▶ WHAT YOU HAVE TO DO
From the items below, copy each line that contains the word "help".
START
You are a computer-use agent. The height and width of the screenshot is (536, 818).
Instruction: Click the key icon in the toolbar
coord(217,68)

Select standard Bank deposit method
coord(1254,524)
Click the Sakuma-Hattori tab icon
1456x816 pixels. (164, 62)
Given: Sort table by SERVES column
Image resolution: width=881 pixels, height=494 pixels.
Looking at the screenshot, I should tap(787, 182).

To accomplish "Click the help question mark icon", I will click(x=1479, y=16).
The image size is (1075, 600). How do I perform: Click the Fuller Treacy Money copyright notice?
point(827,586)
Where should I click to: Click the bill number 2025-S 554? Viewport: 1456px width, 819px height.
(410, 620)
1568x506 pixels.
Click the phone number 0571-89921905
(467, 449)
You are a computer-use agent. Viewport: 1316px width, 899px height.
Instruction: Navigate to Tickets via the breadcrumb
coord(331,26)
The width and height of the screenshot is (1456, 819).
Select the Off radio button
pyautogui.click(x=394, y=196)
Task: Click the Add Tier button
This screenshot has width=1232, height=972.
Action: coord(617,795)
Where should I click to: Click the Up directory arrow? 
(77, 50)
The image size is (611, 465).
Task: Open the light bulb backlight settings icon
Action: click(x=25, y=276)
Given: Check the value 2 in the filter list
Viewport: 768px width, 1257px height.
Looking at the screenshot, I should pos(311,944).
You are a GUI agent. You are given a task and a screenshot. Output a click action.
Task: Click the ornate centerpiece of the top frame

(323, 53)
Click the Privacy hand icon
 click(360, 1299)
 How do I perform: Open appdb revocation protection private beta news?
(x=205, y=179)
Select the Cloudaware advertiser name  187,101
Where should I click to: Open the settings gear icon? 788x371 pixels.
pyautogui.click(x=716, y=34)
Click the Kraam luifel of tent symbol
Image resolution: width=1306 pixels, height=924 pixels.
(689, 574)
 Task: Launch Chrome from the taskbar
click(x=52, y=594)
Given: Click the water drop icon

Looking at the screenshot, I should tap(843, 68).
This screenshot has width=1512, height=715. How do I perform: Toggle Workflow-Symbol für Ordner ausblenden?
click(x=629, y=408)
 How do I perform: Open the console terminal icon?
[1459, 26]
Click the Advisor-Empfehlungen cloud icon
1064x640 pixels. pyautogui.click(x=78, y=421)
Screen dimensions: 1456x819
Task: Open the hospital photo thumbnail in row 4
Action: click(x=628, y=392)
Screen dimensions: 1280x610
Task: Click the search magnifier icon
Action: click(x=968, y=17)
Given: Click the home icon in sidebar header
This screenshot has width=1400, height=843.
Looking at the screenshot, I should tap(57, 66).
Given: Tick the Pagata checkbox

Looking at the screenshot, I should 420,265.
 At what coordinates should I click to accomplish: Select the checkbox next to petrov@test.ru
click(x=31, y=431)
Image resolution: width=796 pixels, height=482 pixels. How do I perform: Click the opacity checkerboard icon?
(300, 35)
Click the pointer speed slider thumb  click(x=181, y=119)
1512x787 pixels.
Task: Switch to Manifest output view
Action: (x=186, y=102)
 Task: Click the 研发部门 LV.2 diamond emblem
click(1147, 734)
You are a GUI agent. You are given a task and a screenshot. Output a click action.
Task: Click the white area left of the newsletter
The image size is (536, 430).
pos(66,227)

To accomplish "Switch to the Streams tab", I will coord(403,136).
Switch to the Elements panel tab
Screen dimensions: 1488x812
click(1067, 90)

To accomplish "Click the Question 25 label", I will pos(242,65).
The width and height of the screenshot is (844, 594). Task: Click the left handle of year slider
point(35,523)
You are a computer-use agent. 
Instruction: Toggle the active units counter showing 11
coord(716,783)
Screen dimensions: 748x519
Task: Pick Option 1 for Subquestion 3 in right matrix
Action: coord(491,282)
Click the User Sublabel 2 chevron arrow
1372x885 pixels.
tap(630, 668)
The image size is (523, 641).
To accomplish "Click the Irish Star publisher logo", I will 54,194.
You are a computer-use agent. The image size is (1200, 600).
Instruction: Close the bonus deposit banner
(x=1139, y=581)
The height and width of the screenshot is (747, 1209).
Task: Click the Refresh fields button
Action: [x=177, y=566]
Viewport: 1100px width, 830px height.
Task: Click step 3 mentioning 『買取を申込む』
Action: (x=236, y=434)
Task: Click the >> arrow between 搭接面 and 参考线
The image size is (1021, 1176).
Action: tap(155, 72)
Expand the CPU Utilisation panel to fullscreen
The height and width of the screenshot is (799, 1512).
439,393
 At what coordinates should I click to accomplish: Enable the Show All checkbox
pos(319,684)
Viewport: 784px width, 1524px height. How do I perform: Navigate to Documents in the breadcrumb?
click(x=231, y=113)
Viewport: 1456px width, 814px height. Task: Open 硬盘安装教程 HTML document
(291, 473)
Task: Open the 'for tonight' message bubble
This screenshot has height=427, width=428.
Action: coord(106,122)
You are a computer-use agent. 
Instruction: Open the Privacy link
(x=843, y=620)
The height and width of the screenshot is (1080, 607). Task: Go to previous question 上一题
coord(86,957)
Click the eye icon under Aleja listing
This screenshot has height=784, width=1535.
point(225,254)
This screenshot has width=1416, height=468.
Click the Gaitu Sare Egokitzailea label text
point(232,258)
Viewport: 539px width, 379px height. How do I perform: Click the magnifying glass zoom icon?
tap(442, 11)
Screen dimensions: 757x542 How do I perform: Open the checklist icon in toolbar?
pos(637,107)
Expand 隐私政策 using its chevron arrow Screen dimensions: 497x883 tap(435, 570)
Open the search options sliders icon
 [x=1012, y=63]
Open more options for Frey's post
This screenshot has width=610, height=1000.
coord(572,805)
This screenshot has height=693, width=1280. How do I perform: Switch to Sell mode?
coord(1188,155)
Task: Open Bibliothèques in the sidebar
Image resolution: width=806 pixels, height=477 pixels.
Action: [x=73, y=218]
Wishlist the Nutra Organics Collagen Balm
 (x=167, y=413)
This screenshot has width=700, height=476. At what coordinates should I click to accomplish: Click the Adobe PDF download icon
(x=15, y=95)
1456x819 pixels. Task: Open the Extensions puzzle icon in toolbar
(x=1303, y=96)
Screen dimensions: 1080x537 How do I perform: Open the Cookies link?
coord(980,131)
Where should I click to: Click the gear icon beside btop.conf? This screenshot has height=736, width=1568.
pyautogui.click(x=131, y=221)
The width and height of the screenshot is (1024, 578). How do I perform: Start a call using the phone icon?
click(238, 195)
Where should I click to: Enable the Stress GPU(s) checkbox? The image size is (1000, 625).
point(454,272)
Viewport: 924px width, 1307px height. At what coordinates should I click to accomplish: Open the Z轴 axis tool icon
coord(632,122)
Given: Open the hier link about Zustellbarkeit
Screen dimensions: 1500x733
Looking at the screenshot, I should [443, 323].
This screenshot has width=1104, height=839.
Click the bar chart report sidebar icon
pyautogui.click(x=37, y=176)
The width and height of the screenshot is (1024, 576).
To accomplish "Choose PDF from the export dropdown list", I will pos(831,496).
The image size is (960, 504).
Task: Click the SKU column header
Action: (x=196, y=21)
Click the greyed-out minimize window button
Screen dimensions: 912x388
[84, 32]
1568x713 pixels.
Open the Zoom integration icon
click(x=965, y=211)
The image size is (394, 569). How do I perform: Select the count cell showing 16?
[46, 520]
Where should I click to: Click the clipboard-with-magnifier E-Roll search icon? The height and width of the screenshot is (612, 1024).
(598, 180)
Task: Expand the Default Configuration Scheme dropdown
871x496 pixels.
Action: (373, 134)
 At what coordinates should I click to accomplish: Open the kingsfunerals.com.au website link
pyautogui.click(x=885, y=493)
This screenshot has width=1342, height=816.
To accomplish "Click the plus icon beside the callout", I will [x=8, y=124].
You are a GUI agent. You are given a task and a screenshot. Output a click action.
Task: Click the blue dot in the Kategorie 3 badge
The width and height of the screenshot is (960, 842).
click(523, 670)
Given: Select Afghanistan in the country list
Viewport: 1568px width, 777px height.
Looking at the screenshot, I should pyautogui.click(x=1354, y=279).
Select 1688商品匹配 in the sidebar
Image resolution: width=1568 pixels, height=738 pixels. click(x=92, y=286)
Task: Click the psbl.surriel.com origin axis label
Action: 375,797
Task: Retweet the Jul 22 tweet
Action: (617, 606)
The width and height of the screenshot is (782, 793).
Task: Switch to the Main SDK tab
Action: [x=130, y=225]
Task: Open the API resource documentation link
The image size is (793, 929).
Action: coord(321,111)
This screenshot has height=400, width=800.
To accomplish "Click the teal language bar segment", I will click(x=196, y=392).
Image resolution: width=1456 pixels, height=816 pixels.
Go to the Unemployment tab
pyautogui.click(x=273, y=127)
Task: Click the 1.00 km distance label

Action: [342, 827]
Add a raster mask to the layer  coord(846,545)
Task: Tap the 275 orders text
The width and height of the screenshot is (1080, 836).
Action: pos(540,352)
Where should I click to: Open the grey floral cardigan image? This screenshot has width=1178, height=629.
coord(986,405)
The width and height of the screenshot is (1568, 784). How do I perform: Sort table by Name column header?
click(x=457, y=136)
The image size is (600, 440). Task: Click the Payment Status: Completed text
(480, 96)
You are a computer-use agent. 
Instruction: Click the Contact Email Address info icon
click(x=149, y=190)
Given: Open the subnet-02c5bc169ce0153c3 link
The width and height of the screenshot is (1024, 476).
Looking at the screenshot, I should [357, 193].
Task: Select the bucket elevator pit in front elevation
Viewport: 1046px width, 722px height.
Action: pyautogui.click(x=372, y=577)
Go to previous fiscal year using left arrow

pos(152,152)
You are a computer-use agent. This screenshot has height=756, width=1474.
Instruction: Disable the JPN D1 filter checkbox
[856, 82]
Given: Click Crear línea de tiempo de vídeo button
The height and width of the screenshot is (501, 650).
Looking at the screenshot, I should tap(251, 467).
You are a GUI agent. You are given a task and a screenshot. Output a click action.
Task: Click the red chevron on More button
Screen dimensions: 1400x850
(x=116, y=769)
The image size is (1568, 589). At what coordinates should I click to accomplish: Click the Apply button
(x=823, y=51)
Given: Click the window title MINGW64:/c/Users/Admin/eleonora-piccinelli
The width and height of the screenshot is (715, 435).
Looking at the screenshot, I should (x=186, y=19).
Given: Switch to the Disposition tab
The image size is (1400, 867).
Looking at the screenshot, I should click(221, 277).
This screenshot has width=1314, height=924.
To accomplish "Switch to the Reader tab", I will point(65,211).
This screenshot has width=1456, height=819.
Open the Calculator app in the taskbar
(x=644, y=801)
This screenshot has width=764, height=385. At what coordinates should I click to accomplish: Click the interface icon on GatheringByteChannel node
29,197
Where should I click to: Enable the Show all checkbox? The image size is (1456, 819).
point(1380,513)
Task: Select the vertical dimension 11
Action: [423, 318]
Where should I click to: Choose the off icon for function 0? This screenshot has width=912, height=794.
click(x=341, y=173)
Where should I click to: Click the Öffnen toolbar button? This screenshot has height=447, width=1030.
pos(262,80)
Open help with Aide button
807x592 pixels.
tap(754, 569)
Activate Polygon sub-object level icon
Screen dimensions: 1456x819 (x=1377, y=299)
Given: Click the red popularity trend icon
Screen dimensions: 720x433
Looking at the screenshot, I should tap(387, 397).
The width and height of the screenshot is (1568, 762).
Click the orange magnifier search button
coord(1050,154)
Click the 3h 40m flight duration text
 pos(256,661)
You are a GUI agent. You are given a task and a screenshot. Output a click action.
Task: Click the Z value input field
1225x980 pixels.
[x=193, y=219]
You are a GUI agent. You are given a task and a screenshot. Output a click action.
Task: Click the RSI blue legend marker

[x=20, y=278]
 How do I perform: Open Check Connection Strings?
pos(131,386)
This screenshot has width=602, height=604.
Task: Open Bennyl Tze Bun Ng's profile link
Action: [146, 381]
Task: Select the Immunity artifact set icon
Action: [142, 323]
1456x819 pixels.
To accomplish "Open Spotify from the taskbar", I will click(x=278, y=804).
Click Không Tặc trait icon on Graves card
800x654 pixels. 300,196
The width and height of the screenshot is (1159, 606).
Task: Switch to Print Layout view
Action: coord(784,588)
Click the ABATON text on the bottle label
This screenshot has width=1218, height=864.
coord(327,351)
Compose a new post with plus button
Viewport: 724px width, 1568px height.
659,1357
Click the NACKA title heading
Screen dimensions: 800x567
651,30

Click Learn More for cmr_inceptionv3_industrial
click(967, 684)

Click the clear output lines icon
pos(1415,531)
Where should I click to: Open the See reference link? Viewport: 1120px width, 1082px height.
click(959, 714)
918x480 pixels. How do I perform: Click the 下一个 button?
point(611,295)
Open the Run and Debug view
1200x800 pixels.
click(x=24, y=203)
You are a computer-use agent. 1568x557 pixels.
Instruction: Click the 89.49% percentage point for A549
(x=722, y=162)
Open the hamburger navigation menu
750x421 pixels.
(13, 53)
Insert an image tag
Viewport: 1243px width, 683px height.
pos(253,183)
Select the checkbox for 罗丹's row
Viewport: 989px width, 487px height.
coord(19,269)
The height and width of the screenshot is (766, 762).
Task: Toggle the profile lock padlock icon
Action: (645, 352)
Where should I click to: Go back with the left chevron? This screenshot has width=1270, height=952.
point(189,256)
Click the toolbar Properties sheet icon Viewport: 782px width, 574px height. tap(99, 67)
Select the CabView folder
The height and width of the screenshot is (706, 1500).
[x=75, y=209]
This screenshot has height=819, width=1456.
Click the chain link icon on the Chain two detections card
END
▶ FINAL ANSWER
To accomplish "Click the help question mark icon", I will click(x=1479, y=16).
Open help with Aide button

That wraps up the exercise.